The arrival of a new baby is a joyful time, but it's also a time of major lifestyle changes! That's why, more than ever, it's important to put all the odds in your favour to ensure your family's financial stability.

Here are 3 steps and tools that will help you adjust your finances and make the most of these special moments:

1. Adjust your budget

From now on, your monthly budget must include a new line item: baby expenses. Diapers, bath products, formula (if you are not nursing your child) and child care expenses are examples.

As for toys, clothing and baby furniture, don't hesitate to call upon your friends, family and co-workers. They will be happy to provide you with gifts or their last child's entire set of baby clothes.

Buying only new could easily cost you several thousand dollars. Now that's something to consider.

When you draw up your new budget, take into consideration the tax deductions and government benefits you will now be eligible for as parents.

2. Review your insurance needs

With little Samuel or Emily now safely in your arms and cooing way, you need to think about what would happen to your child if you or your spouse passed away.

A financial planner or financial security advisor can help you evaluate your insurance needs based on your means.

He or she may, for example, recommend you take out life insurance, or change your policy if you already have it. In the event of death, your beneficiaries will receive a tax-free amount to help them meet financial obligations such as the mortgage, educational expenses, etc.

If your employer has no group insurance plan, you could take out disability insurance, or critical illness or long-term care insurance. This kind of coverage allows you to maintain your income in the event of illness or disability without depleting your savings.

If you have group insurance, think about contacting the insurer and making some changes: add the child to the policy, and change your life insurance beneficiary if needed.

3. Draw your will

Surprised? It's a normal part of the process. The birth of a child is an excellent opportunity to start your estate planning, especially now that you have descendants.

To make your loved ones' lives easier in the event of death, draw up a will, a mandate in case of incapacity (power of attorney) and a living will. Each spouse must make his or her own.

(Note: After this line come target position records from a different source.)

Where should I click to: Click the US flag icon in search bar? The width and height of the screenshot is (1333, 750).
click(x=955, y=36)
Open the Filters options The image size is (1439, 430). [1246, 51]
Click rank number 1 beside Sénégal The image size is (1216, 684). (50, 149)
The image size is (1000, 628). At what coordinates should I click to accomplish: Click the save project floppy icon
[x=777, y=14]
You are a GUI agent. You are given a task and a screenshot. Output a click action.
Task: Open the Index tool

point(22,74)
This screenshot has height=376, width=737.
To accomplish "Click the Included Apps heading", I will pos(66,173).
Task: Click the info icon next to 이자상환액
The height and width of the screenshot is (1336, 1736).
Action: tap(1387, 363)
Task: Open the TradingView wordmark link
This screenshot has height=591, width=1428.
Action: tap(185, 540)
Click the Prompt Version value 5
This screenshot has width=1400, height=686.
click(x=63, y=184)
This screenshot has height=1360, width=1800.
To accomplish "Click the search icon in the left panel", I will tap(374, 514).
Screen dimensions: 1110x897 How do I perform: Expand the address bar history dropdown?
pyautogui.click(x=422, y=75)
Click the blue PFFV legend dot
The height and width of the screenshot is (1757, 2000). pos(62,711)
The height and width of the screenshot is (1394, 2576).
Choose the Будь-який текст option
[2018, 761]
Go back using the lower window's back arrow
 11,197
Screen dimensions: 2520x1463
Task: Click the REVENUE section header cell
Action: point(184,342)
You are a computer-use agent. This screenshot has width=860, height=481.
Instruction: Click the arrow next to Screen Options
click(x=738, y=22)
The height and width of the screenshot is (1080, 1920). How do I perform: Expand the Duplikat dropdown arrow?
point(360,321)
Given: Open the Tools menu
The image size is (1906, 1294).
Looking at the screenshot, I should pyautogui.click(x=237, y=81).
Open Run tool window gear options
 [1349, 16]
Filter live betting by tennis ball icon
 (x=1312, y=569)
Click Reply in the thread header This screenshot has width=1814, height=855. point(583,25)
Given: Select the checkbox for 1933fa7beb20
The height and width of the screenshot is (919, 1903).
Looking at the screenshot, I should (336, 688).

If you are not married, a will is even more important. If you pass away without a will, your common-law spouse will not be considered an heir and will get nothing at all.

If you live in a de facto union, see an attorney or notary to draft or review your cohabitation agreement. This document lists each of your rights and obligations. Its goal is to protect each spouse and compensate one of them for any additional contributions made at the time the relationship was formed. It greatly facilitates things in the event of separation.

Once you have a clear idea of what you want to leave to whom, let your loved ones know why you made the choices you did. By doing this, you'll reduce the risk of conflict or that someone contests your will in the event of death.

If you've already done your estate planning, you may want to make changes to it now that you are a new parent.